Efeitos do assédio moral
Os impactos do assédio moral são múltiplos, afetando tanto as vítimas quanto a organização pública. Entre os principais efeitos, destacam-se:
- Para a vítima: Danos psicológicos, como depressão e ansiedade; prejuízos físicos, como insônia e doenças psicossomáticas.
- Para a administração pública: Redução da produtividade, aumento do absenteísmo e comprometimento da imagem institucional.
Medidas de prevenção e combate
Para enfrentar o assédio moral na administração pública, é necessário adotar uma abordagem multidisciplinar, que inclua:
- Educação e sensibilização: Promoção de cursos e palestras sobre ética e relações interpessoais no serviço público.
- Canais de denúncia: Criação de ouvidorias e mecanismos de proteção para servidores que denunciem práticas abusivas.
- Normatização: Aprovação de leis específicas que tipifiquem e sancionem o assédio moral no serviço público.
Considerações finais
O assédio moral na administração pública representa um desafio complexo, que exige uma atuação integrada de legisladores, gestores públicos e operadores do direito. A construção de um ambiente de trabalho respeitoso e ético é essencial para assegurar a dignidade dos servidores e a eficiência da administração pública.

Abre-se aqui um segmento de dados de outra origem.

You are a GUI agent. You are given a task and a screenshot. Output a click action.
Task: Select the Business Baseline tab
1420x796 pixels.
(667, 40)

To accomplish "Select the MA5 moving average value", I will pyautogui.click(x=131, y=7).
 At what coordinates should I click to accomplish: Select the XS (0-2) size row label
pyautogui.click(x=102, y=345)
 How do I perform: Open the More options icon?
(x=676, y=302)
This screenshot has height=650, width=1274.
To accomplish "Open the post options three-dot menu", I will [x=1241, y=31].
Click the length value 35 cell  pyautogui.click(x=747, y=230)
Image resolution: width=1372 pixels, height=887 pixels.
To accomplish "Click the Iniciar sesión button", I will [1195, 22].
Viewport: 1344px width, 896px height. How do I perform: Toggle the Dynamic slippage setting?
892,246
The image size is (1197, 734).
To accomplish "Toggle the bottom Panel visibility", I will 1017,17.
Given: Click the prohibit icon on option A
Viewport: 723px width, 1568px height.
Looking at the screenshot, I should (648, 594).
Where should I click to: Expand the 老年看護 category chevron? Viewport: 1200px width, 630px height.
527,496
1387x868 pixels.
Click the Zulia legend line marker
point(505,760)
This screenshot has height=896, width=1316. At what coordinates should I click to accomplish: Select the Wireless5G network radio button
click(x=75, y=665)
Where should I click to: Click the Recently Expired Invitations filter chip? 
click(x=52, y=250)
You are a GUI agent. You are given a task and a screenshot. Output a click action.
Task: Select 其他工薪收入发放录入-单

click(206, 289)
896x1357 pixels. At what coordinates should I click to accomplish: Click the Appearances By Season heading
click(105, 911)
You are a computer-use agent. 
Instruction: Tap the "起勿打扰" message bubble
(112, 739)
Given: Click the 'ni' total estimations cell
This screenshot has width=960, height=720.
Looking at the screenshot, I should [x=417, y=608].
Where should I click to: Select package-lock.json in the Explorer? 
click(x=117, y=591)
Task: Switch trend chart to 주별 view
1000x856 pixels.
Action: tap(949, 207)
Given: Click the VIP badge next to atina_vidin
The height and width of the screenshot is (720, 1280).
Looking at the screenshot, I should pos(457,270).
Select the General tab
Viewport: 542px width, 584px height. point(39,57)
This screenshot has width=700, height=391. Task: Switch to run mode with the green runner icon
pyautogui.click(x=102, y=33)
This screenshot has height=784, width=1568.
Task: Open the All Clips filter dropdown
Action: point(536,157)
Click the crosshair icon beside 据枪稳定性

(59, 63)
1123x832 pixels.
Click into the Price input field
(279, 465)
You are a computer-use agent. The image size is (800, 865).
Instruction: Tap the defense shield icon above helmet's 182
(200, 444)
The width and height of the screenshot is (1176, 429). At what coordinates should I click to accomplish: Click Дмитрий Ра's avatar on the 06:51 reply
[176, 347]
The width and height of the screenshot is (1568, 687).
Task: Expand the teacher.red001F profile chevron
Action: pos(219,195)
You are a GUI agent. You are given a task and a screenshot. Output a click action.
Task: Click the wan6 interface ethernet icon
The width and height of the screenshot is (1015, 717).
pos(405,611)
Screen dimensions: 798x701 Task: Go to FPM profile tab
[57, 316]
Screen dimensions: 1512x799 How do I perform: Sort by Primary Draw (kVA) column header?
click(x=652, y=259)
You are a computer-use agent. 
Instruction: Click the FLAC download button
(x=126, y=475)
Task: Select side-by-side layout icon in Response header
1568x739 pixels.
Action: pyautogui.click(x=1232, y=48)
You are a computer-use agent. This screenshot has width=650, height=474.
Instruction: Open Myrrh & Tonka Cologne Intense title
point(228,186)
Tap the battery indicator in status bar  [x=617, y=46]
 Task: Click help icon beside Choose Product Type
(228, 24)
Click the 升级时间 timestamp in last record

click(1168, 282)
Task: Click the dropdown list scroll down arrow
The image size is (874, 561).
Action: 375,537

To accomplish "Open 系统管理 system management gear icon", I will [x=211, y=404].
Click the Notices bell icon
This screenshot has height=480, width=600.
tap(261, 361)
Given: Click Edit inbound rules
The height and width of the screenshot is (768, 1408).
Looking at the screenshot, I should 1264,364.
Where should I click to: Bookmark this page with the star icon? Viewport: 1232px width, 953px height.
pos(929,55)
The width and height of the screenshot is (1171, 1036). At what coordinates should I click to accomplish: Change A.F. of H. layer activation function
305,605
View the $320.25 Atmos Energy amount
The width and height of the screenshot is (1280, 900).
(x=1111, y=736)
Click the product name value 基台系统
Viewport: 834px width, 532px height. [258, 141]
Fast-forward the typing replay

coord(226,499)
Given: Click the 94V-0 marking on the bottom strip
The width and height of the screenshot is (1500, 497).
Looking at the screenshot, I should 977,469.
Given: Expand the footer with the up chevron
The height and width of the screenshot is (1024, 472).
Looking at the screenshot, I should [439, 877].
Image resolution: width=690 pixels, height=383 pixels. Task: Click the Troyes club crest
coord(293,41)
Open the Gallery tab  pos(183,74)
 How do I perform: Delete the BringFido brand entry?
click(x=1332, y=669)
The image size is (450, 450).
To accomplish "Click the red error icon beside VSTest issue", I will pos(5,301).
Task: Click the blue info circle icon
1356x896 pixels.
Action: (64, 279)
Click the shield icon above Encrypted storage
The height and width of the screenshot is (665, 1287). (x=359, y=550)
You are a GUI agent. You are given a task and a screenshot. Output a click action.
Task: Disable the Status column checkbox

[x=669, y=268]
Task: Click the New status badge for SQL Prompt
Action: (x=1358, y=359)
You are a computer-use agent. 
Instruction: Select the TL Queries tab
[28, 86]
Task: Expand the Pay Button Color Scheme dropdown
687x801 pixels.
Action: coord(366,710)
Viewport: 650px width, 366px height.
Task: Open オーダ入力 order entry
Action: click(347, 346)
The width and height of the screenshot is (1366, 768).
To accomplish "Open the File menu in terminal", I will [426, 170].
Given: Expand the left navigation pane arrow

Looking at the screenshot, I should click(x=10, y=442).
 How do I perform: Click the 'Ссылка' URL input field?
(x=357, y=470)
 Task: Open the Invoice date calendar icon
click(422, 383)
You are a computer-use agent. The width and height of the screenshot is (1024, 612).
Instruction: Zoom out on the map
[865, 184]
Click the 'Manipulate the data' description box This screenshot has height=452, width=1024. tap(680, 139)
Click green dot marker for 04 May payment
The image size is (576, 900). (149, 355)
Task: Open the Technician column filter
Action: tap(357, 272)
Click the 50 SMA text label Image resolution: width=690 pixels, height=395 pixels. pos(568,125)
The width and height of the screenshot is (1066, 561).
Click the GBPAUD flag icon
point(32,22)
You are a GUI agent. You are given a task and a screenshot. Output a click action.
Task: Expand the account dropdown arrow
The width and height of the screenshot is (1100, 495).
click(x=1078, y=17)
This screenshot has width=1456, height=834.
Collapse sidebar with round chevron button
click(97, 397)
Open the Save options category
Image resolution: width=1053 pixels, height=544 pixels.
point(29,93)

A partir da análise doutrinária e jurisprudencial, verifica-se que o ordenamento jurídico brasileiro dispõe de instrumentos relevantes para enfrentar o problema. No entanto, é indispensável avançar na conscientização e implementação de políticas efetivas para a prevenção e combate ao assédio moral.
Referências
BARROS, Alice Monteiro de. Assédio Moral no Ambiente de Trabalho. 3ª ed. São Paulo: Editora Atlas, 2015.
HIRIGOYEN, Marie-France. Assédio Moral: A Violência Perversa no Cotidiano. Rio de Janeiro: Bertrand Brasil, 2002.
SILVA, José Afonso da. Curso de Direito Constitucional Positivo. 37ª ed. São Paulo: Malheiros, 2017.